--- STATED TASK ---
In the entries below, copy the lines from the one containing "452) in the screenshot?" through the one containing "coordinates (826, 455).", inclusive, replacing "screenshot" with "image" and leaving everything else unchanged. Return only those lines.

[BEGIN INFORMATION SUPPLIED]

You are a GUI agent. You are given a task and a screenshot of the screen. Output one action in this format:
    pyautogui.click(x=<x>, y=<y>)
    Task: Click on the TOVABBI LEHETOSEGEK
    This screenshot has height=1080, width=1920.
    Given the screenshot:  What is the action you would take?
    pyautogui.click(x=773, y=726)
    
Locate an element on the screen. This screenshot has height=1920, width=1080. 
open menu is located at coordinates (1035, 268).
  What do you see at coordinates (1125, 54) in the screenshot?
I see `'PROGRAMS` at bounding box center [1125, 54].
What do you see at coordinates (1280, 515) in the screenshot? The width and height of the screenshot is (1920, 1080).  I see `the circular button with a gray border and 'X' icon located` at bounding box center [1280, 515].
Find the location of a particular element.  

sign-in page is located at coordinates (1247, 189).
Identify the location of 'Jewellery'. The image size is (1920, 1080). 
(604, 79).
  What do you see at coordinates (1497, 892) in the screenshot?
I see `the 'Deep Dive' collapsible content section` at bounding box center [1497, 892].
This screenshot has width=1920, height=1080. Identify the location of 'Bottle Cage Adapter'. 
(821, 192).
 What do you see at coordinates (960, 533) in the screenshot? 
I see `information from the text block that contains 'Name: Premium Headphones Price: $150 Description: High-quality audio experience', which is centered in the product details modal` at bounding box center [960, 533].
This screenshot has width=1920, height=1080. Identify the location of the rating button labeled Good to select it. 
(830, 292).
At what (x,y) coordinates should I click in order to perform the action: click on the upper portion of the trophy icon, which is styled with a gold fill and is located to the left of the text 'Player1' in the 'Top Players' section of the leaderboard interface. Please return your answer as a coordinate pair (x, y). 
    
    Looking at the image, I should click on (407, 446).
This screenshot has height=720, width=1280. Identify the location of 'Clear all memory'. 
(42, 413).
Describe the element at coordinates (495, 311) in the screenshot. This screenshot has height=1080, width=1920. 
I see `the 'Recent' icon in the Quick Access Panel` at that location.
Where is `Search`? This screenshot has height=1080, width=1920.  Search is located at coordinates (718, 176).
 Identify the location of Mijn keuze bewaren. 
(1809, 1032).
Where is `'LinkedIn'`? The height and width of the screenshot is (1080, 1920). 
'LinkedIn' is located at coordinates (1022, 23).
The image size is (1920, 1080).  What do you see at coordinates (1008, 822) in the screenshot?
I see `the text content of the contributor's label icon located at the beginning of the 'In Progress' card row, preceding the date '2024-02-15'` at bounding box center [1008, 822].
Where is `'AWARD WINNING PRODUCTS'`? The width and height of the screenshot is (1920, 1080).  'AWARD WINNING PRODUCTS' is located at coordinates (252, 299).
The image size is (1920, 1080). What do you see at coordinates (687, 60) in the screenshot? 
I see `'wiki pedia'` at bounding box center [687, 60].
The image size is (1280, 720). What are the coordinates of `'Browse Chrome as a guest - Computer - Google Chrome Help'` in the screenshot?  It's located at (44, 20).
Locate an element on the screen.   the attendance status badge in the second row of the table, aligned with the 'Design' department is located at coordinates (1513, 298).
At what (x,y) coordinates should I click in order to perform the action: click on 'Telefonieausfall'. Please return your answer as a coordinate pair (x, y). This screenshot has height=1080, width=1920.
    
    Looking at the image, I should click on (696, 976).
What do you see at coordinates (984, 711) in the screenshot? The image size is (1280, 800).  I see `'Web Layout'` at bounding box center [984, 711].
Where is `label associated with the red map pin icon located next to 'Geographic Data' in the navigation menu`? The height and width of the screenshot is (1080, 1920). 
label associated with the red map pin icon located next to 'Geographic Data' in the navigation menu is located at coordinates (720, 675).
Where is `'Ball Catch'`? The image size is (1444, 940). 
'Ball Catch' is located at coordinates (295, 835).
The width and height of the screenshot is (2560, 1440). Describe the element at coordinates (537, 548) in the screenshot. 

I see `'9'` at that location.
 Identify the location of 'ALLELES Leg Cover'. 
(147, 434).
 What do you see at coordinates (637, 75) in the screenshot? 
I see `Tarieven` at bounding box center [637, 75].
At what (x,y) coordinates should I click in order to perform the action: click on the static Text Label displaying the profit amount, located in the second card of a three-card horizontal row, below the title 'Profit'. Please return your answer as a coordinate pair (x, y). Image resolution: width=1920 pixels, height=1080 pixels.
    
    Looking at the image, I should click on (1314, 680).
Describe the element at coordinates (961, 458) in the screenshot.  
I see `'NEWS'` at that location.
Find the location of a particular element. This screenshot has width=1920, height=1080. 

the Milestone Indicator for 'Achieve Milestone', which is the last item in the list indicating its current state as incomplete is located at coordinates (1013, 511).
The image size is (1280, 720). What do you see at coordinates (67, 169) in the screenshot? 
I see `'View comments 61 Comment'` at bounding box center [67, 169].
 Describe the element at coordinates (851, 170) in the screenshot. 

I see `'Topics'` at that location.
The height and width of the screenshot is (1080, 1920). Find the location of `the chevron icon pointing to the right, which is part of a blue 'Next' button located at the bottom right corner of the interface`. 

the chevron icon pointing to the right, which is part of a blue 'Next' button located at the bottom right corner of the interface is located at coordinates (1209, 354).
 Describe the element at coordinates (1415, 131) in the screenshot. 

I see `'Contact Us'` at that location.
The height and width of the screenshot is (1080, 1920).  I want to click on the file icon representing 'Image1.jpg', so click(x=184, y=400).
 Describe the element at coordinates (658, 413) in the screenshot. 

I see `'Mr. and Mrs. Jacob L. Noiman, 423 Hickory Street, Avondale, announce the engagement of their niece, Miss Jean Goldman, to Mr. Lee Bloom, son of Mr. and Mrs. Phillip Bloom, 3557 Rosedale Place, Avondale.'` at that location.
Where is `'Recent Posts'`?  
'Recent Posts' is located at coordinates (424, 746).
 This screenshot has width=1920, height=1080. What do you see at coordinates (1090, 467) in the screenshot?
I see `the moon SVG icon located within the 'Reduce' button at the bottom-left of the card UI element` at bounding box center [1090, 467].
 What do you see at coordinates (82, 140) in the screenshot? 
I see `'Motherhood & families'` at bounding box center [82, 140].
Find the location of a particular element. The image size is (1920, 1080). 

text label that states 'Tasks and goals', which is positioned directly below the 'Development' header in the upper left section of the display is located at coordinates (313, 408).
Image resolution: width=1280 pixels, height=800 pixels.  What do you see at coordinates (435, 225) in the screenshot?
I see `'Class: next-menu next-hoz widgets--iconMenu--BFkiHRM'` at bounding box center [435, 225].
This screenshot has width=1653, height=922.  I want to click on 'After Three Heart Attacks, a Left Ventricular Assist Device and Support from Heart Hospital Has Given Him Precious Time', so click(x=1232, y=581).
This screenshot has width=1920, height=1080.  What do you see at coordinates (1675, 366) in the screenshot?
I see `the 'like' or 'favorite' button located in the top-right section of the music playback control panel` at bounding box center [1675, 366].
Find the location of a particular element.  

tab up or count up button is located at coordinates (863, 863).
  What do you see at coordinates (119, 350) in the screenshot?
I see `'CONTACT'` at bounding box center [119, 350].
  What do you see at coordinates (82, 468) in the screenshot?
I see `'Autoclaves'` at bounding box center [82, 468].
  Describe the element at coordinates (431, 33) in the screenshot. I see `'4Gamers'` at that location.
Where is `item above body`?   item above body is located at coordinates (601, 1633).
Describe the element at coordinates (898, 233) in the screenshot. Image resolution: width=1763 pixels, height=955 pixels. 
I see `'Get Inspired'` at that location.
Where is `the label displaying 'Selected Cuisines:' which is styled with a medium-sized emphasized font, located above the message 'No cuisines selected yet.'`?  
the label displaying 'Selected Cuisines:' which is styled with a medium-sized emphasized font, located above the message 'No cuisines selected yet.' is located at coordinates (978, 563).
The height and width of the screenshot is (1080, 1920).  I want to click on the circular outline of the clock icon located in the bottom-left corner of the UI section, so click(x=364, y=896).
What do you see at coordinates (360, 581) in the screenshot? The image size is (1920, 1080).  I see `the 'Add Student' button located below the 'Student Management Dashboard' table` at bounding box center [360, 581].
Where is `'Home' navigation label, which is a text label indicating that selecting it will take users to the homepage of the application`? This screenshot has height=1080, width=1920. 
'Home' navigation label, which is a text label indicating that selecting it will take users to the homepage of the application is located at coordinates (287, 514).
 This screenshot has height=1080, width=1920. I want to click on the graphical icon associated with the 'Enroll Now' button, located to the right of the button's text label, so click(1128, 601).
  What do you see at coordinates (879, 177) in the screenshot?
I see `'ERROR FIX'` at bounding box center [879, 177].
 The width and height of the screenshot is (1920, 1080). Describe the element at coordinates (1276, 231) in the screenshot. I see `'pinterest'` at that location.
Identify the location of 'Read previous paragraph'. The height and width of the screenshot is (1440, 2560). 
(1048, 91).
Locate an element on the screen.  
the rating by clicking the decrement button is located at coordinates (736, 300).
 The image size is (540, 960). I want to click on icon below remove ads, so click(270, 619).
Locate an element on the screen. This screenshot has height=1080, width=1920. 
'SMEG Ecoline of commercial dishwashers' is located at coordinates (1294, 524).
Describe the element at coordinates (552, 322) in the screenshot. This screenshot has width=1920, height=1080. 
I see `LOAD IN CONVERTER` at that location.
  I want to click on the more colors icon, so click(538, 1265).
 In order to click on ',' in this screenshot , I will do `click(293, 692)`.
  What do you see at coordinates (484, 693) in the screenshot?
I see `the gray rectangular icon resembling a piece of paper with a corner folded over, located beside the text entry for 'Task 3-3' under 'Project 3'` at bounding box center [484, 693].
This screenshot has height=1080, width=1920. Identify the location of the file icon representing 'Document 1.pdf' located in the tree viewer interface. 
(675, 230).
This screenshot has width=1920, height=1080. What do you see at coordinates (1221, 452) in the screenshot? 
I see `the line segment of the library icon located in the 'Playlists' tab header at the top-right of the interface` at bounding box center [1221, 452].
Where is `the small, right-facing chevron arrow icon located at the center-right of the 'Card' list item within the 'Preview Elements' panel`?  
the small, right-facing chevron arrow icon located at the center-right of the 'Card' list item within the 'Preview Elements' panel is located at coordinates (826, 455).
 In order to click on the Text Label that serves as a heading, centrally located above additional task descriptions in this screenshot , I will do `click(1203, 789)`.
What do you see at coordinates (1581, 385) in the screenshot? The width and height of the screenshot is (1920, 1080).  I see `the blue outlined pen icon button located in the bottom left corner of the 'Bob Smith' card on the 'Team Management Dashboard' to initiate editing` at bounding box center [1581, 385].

[END INFORMATION SUPPLIED]

--- REPLY TO THE EXERCISE ---
This image has width=1920, height=1080. What do you see at coordinates (1221, 452) in the image? 
I see `the line segment of the library icon located in the 'Playlists' tab header at the top-right of the interface` at bounding box center [1221, 452].
Where is `the small, right-facing chevron arrow icon located at the center-right of the 'Card' list item within the 'Preview Elements' panel`?  
the small, right-facing chevron arrow icon located at the center-right of the 'Card' list item within the 'Preview Elements' panel is located at coordinates (826, 455).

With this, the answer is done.